Assigned task:
In the records below, take the line containing "This screenshot has height=629, width=779." and every line following it, and write them out exactly.

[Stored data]
<<<<

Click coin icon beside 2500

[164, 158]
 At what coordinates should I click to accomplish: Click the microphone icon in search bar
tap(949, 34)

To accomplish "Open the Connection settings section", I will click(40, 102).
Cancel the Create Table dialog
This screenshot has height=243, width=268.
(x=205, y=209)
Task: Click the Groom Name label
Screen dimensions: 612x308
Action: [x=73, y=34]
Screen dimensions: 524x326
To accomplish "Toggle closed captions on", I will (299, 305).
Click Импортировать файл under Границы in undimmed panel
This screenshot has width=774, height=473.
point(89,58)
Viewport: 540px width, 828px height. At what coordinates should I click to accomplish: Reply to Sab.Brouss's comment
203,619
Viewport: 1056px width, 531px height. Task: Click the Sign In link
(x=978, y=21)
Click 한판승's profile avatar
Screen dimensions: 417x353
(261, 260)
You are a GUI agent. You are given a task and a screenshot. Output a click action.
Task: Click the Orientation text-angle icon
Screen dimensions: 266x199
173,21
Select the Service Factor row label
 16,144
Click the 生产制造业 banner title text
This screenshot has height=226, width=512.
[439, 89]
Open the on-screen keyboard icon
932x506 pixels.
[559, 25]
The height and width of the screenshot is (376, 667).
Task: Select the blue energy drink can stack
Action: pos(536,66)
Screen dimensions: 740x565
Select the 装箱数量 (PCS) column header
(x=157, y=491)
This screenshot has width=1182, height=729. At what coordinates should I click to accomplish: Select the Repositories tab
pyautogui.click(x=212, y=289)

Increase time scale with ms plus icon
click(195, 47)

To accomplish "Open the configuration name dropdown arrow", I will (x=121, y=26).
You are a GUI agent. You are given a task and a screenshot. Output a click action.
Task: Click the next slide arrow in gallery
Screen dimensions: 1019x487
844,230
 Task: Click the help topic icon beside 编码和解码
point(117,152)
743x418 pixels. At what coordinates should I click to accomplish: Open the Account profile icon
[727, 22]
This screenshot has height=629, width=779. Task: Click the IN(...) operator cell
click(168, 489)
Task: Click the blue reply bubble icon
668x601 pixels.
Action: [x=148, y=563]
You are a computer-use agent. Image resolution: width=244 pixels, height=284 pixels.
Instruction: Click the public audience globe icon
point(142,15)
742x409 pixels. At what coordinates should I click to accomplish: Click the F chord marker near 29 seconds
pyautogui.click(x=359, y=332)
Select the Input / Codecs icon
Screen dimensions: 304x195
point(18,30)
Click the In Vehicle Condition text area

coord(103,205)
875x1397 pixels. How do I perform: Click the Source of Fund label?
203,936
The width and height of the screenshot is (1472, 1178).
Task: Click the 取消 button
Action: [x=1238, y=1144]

>>>>

Response to this task:
This screenshot has height=629, width=779. Task: Click the IN(...) operator cell
click(168, 489)
Task: Click the blue reply bubble icon
668x601 pixels.
Action: [x=148, y=563]
You are a computer-use agent. Image resolution: width=244 pixels, height=284 pixels.
Instruction: Click the public audience globe icon
point(142,15)
742x409 pixels. At what coordinates should I click to accomplish: Click the F chord marker near 29 seconds
pyautogui.click(x=359, y=332)
Select the Input / Codecs icon
Screen dimensions: 304x195
point(18,30)
Click the In Vehicle Condition text area

coord(103,205)
875x1397 pixels. How do I perform: Click the Source of Fund label?
203,936
The width and height of the screenshot is (1472, 1178).
Task: Click the 取消 button
Action: [x=1238, y=1144]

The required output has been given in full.